That his style, or at least its surface elements, seems to be so well understood, delights the director. But critics carp that Wilson, originally trained in architecture and fine art, subjugates source material to his own design. It's all lights, two-dimensional movement, a controlled spectacle. "It's true!" he laughs. "They're right! But, I tell you: opera means works. It's plural, so it's everything. It's psychology; it's architecture, it's light. It's not just music - and that's what's exciting.

"I had dinner with Marlene Dietrich in the early 1970s," he remembers. "I went to pick her up and she had someone with her, a dreadful man. He was writing a book about her, and he said to her, you're so cold when you perform, and she said," - here Wilson concentrates his tone with a low menace - "'You didn't listen to the voice.' She said the difficulty was to place the voice with the face.
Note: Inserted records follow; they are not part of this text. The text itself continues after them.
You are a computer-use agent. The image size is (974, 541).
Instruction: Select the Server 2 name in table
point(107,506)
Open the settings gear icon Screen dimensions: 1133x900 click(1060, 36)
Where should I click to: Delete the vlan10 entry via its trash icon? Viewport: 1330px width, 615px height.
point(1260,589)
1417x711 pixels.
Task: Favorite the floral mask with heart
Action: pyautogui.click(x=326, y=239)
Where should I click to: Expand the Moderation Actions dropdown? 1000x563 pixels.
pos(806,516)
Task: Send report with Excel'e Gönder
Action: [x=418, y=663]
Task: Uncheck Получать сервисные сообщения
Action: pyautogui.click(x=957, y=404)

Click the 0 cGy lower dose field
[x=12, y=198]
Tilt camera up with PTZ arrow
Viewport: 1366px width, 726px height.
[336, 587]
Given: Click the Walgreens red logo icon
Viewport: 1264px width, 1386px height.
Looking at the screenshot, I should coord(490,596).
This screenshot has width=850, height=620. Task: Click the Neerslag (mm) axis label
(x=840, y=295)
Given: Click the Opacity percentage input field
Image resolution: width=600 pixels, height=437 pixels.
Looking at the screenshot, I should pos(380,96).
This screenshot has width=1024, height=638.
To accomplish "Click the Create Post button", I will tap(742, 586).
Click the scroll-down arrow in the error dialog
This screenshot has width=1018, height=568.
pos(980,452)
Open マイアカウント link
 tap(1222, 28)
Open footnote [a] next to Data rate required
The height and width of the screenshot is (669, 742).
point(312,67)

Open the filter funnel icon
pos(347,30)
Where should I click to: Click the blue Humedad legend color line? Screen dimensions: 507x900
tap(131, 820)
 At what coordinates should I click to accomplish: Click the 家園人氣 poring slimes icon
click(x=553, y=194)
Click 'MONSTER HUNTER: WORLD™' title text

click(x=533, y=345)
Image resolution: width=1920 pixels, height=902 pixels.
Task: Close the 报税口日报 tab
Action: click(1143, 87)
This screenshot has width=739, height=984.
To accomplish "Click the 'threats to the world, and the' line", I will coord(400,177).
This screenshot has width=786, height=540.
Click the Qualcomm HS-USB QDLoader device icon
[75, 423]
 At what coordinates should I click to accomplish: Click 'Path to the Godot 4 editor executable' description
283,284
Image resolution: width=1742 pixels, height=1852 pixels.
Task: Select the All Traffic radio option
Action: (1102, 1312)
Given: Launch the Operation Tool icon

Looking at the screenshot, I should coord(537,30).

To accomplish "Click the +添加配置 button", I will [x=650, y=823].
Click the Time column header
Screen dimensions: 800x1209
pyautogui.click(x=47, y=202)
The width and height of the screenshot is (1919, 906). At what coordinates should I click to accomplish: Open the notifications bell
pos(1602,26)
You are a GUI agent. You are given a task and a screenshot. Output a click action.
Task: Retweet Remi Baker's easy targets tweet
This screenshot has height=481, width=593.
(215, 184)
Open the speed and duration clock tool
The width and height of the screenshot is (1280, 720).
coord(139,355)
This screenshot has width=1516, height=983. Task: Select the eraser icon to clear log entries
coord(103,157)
She could be icy cold with those movements and the voice could be hot and sexy, and that was her power.

"So if you get this music fired up," Wilson concludes, "and the singers walk against it, and [don't] step on the beat of the music, like a high school marching band, that's what'll create the architecture, the tension between what I'm hearing and what I'm seeing. What I'm seeing can help me hear better."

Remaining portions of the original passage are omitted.